_Aim of the task:_
Gather every line of the entries that includes the word "computer".

*** Opening of Data to use ***

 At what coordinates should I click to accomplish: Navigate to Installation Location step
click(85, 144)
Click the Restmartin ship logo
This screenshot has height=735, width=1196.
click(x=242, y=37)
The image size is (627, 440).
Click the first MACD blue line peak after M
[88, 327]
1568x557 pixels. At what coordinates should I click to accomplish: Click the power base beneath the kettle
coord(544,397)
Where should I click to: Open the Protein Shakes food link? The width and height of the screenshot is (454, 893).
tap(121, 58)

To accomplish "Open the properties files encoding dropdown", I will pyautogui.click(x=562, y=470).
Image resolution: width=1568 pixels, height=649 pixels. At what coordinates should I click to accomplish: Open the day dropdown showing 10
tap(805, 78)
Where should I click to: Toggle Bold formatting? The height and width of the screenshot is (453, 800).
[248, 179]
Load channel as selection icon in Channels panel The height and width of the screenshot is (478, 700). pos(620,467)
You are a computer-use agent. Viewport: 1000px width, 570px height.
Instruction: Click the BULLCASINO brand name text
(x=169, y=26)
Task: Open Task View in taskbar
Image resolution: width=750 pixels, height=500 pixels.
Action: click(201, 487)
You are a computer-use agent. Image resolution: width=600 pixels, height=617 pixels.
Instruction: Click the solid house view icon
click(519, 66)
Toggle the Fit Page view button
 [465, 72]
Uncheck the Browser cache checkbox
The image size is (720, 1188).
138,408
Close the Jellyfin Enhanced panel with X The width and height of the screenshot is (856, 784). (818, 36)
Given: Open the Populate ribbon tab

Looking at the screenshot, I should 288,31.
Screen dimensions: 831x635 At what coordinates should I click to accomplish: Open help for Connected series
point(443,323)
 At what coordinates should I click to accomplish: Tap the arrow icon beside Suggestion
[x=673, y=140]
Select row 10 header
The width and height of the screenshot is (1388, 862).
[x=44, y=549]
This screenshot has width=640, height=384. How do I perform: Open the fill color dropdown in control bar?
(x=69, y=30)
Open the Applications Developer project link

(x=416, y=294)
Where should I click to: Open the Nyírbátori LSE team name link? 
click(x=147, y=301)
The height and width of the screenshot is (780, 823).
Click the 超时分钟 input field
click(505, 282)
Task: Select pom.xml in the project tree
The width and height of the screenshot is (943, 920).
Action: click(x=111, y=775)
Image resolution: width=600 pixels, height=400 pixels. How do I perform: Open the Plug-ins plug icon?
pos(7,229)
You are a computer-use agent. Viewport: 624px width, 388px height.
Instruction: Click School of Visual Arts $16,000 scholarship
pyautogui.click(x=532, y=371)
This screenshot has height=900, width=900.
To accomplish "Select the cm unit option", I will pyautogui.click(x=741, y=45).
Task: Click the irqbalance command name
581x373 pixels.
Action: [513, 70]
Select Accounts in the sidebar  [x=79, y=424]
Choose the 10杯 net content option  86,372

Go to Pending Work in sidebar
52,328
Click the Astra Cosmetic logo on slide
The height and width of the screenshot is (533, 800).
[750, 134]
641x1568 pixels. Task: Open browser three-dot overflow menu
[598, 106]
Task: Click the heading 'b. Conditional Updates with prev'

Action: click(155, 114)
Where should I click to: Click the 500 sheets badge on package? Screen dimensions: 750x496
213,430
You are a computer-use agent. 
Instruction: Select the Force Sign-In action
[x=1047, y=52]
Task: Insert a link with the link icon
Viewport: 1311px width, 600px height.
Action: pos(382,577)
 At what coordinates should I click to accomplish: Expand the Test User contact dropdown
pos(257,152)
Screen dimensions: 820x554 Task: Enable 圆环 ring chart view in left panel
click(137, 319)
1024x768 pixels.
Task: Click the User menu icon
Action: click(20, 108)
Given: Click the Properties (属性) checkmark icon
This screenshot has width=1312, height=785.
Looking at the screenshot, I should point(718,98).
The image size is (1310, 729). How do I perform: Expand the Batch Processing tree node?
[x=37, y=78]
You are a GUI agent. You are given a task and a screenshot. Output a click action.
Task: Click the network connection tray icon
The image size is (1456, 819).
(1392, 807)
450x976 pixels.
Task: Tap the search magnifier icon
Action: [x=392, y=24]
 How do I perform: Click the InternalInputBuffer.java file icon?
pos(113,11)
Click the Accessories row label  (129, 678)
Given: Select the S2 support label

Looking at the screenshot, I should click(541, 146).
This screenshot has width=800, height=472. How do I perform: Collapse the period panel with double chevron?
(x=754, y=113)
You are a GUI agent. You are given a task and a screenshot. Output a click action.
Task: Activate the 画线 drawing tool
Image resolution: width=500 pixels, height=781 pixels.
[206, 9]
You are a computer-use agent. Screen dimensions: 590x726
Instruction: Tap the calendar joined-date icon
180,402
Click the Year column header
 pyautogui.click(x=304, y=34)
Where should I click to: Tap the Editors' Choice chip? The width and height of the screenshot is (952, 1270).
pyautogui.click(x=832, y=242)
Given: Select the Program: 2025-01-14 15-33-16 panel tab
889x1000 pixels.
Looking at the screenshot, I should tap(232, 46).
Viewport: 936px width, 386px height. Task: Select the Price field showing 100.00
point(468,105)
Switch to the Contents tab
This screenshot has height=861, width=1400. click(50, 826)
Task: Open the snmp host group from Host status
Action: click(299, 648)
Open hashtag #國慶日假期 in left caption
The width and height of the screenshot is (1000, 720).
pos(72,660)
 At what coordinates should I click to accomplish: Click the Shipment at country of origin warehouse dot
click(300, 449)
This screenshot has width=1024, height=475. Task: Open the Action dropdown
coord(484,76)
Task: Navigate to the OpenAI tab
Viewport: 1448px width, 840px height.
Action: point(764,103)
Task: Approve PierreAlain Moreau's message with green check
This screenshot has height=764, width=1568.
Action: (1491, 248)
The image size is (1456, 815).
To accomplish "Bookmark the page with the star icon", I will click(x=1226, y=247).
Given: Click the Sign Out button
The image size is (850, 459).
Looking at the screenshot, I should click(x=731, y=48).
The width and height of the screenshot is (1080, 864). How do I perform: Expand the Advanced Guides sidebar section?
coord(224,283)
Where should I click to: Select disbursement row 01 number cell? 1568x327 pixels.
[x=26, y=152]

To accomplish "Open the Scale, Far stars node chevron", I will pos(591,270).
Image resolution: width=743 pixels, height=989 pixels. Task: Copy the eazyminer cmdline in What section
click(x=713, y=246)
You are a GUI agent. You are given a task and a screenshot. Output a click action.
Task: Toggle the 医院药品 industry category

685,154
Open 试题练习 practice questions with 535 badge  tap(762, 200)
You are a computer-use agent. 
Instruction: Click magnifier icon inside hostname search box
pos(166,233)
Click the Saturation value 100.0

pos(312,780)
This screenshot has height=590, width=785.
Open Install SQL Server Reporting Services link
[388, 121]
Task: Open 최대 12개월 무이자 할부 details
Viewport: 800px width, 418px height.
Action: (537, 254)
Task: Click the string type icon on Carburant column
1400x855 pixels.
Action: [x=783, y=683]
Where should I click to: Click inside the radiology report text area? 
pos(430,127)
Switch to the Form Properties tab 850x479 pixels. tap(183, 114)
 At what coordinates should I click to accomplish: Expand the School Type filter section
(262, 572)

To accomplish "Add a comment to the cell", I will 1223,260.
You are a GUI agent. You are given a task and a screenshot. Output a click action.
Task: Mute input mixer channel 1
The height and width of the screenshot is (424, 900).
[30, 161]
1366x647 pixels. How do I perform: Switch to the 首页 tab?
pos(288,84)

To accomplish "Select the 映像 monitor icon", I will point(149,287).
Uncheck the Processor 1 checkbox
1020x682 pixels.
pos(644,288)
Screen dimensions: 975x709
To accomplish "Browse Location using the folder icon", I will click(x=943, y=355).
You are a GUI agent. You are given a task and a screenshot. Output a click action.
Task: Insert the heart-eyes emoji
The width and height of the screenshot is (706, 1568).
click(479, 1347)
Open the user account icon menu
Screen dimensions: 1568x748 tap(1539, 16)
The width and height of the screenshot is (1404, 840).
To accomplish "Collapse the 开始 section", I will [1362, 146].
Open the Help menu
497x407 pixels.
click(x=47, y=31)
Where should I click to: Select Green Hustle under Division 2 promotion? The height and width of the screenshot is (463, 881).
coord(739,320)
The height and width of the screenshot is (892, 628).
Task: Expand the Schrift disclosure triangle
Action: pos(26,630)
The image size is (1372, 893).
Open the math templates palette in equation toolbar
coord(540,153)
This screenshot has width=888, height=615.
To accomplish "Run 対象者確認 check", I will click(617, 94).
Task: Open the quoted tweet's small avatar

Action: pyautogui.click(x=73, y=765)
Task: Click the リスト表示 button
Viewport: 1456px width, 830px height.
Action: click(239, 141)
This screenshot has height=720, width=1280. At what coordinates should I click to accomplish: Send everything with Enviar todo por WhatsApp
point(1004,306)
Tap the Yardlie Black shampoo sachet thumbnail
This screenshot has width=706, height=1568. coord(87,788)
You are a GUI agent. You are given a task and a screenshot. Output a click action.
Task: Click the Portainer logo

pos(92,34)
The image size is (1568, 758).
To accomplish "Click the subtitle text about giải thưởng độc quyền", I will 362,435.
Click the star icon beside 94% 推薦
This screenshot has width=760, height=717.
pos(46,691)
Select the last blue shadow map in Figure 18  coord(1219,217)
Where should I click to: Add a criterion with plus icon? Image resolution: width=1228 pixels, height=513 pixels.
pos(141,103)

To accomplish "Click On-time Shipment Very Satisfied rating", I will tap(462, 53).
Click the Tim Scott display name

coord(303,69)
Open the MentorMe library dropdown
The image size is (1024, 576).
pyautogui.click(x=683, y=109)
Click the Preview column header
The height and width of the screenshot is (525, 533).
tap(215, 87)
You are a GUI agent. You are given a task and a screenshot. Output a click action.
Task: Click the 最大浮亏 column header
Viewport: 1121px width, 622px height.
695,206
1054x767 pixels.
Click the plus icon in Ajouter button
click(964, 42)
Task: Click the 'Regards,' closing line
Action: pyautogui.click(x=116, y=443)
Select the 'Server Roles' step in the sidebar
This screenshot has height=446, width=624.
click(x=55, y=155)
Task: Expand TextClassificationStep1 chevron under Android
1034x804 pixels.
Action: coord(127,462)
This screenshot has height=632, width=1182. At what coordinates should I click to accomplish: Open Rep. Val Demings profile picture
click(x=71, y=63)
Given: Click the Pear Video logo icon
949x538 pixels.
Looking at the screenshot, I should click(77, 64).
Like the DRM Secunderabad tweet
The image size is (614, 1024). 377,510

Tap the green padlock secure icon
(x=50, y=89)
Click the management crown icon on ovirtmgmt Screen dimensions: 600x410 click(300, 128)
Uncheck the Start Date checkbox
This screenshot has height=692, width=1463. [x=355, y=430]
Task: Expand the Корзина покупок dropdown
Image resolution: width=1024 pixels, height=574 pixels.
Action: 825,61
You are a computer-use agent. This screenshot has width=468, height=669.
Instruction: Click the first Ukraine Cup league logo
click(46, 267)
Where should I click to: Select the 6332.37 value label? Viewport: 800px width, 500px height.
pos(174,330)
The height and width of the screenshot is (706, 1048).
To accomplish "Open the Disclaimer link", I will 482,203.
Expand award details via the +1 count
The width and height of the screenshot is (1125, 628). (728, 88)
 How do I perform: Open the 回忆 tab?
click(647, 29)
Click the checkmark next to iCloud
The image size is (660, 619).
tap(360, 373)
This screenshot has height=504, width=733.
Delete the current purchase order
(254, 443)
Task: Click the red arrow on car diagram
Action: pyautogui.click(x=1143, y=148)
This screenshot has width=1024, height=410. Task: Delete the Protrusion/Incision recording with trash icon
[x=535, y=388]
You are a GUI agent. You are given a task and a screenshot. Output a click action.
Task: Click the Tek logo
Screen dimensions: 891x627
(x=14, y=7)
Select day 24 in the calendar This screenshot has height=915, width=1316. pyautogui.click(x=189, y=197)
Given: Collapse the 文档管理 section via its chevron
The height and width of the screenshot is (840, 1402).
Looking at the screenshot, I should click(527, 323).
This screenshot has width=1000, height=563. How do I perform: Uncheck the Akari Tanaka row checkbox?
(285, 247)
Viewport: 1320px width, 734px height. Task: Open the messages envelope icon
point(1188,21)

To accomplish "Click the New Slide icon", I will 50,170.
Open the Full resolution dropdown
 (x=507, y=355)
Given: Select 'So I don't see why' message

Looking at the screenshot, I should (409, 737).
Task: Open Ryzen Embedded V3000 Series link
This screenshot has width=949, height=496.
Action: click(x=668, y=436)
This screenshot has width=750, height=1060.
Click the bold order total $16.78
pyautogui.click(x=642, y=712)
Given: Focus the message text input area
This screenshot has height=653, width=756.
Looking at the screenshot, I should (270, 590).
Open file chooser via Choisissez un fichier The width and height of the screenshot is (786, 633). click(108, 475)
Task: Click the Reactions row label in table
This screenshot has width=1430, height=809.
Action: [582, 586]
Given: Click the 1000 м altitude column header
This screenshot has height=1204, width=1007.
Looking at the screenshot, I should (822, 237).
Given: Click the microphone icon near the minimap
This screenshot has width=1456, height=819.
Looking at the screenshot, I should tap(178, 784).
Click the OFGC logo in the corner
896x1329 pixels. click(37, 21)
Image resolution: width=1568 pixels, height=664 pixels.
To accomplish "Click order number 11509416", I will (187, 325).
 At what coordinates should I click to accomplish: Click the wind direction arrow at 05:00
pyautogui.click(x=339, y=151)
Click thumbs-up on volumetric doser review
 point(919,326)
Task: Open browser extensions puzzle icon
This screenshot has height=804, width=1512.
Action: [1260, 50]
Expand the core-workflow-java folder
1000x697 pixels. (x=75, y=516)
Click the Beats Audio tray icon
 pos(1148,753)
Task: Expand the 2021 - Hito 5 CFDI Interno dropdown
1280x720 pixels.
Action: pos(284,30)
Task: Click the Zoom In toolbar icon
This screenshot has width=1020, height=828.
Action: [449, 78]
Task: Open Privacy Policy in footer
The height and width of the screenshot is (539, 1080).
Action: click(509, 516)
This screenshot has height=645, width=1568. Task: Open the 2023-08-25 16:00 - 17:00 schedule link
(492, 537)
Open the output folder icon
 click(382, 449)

*** Close of Data to use ***

_Exercise answer:_
You are a computer-use agent. Viewport: 1000px width, 570px height.
You are a computer-use agent. Image resolution: width=600 pixels, height=617 pixels.
You are a computer-use agent. Viewport: 624px width, 388px height.
You are a computer-use agent. 
You are a computer-use agent. Screen dimensions: 590x726
You are a computer-use agent. 
You are a computer-use agent. This screenshot has width=468, height=669.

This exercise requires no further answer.